SHORT PROBLEM A | Reproduce the records word for word, starting at the line with "Given: Reload the Google Meet page" and continuing up to and including the final line of the records.

Such considerations may show how naive it is to assume that all social laws must be derivable, in principle, from the psychology of 'human nature'. But this analysis is still rather crude. In order to proceed one step further, we may try to analyse more directly the main thesis of psychologism, the doctrine that, society being the product of interacting minds, social laws must ultimately be reducible to psychological laws, since the events of social life, including its conventions, must be the outcome of motives springing from the minds of individual men.

Against this doctrine of psychologism, the defenders of an autonomous sociology can advance institutionalist views [5]. They can point out, first of all, that no action can ever be explained by motive alone; if motives (or any other psychological or behaviourist concepts) are to be used in the explanation, then they must be supplemented by a reference to the general situation, and especially to the environment. In the case of human actions, this environment is very largely of a social nature; thus our actions cannot be explained without reference to our social environment, to social institutions and to their manner of functioning. It is therefore impossible, the institutionalist may contend, to reduce sociology to a psychological or behaviouristic analysis of our actions; rather, every such analysis presupposes sociology, which therefore cannot wholly depend on psychological analysis. Sociology, or at least a very important part of it, must be autonomous.

GIVEN INFORMATION |

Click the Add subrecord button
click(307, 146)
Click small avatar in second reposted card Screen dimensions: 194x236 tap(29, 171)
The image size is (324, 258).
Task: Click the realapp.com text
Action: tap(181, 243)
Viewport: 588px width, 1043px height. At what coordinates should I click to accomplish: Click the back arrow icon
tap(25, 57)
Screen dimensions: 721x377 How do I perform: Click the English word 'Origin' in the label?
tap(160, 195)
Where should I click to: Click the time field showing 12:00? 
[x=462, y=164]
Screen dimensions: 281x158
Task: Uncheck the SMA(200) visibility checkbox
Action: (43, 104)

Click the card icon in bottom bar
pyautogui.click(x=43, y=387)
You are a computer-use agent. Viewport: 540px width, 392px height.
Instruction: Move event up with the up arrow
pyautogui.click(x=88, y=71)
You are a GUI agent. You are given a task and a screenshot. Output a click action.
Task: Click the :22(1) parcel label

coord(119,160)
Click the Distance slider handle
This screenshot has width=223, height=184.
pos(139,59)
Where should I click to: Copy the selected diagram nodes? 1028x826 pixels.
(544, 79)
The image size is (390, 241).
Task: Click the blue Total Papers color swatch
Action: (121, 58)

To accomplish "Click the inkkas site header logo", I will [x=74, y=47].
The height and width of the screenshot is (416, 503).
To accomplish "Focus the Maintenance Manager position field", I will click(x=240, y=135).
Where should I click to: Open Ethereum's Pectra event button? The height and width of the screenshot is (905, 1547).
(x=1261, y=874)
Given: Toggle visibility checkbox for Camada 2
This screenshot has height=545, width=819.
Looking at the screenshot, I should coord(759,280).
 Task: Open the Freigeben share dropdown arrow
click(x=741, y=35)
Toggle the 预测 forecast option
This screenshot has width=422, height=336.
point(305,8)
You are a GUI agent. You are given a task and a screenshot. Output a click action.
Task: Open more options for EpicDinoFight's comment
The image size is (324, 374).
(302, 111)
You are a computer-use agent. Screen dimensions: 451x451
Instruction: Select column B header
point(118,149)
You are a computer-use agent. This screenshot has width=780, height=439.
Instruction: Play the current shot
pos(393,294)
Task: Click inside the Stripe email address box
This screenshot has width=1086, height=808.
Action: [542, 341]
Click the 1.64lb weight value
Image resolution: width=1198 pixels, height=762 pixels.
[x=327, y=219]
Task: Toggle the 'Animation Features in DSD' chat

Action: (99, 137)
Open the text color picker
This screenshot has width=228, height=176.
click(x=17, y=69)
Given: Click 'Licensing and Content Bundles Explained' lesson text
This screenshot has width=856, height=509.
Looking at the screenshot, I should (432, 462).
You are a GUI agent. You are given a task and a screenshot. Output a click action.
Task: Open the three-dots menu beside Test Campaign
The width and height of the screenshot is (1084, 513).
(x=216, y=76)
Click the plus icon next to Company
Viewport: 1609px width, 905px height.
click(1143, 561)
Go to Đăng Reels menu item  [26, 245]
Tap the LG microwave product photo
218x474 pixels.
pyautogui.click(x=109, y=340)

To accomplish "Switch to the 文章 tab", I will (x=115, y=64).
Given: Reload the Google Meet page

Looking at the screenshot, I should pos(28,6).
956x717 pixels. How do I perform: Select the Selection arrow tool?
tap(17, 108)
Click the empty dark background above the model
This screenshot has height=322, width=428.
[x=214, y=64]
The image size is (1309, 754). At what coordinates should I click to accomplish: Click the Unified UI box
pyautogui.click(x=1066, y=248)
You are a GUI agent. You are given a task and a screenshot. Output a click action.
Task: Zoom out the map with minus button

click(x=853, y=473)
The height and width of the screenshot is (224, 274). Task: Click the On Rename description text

SHORT PROBLEM B |
Answer these questions from the excerpt on psychologism:
(i) Under the main thesis of psychologism, what must social laws ultimately be reducible to?
(ii) What views can the defenders of an autonomous sociology advance against psychologism?
(iii) What nature does the text give to the environment of human actions?

WRITTEN ANSWER A |
Given: Reload the Google Meet page

Looking at the screenshot, I should pos(28,6).
956x717 pixels. How do I perform: Select the Selection arrow tool?
tap(17, 108)
Click the empty dark background above the model
This screenshot has height=322, width=428.
[x=214, y=64]
The image size is (1309, 754). At what coordinates should I click to accomplish: Click the Unified UI box
pyautogui.click(x=1066, y=248)
You are a GUI agent. You are given a task and a screenshot. Output a click action.
Task: Zoom out the map with minus button

click(x=853, y=473)
The height and width of the screenshot is (224, 274). Task: Click the On Rename description text

WRITTEN ANSWER B |
(i) Psychological laws.
(ii) Institutionalist views.
(iii) Very largely a social nature.